▶ Text segment:
========
Robock et al., 1993
Robock, Alan, Richard P. Turco, Mark A. Harwell,
Thomas P. Ackerman, Rigoberto Andressen, Hsin-shih Chang and
M. V. K. Sivakumar, 1993: Use of general circulation model
output in the creation of climate change scenarios for impact
analysis. Climatic Change, 23, 293-335.
Many scientific studies warn of a rapid global climate change
during the next century. These changes are understood with much
less certainty on a regional scale than on a global scale, but effects
on ecosystems and society will occur at local and regional scales.
Consequently, in order to study the true impacts of climate change,
regional scenarios of future climate are needed. One of the most
important sources of information for creating scenarios is the
output from general circulation models (GCMs) of the climate
system. However, current state-of-the-art GCMs are unable to
simulate accurately even the current seasonal cycle of climate on a
regional basis. Thus the simple technique of adding the difference
between 2xCO2 and 1xCO2 GCM simulations to current climatic
time series cannot produce scenarios with appropriate spatial and
temporal details without corrections for model deficiencies.
========
▶ Activity 1: Do these statements agree with the abstract on climate change scenarios? Answer yes or no for each and quote the deciding words from the abstract. (a) Climate changes are understood with more certainty on a regional scale than on a global scale. (b) Current state-of-the-art GCMs can accurately simulate the current seasonal cycle of climate on a regional basis. (c) GCM output is one of the most important sources of information for creating scenarios.
▶ Activity 2: Resume the abstract on climate change scenarios after its last sentence.
The lines that follow have nothing to do with the text.

▶ Data segment:
========
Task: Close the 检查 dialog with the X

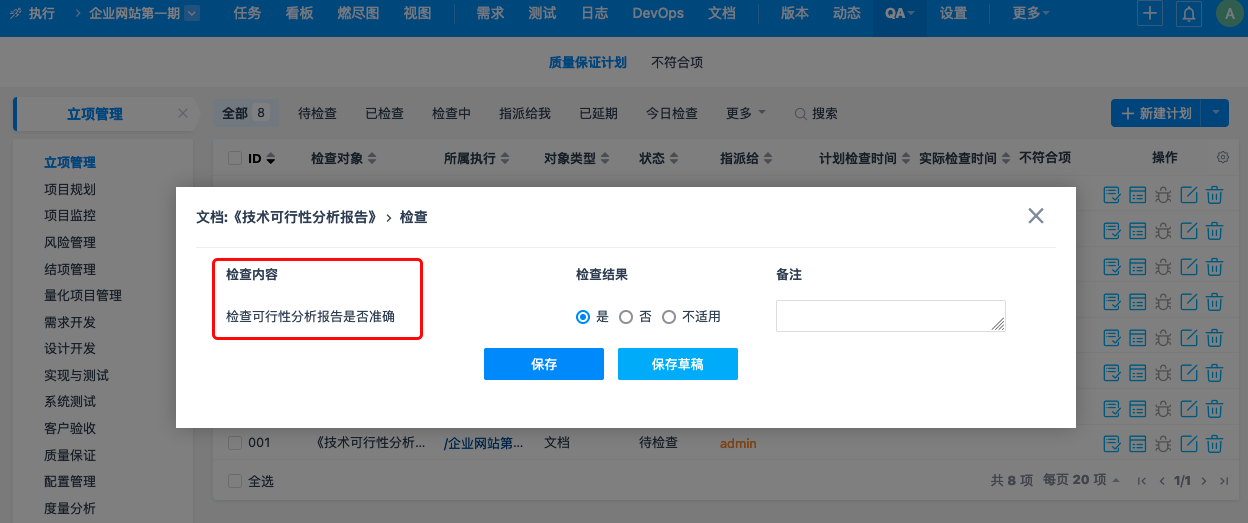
========
▶ Written response 1:
(a) No: "These changes are understood with much less certainty on a regional scale than on a global scale"
(b) No: "current state-of-the-art GCMs are unable to simulate accurately even the current seasonal cycle of climate on a regional basis"
(c) Yes: "One of the most important sources of information for creating scenarios is the output from general circulation models (GCMs) of the climate system"

▶ Written response 2:
In this study a technique is developed to allow the information
from GCM simulations to be used, while accommodating for the
deficiencies. GCM output is combined with knowledge of the
regional climate to produce scenarios of the equilibrium climate
response to a doubling of the atmospheric CO2 concentration for
three case study regions, China, Sub-Saharan Africa and Venezuela,
for use in biological effects models. By combining the general
climate change calculated with several GCMs with the observed
patterns of interannual climate variability, reasonable scenarios of
temperature and precipitation variations can be created.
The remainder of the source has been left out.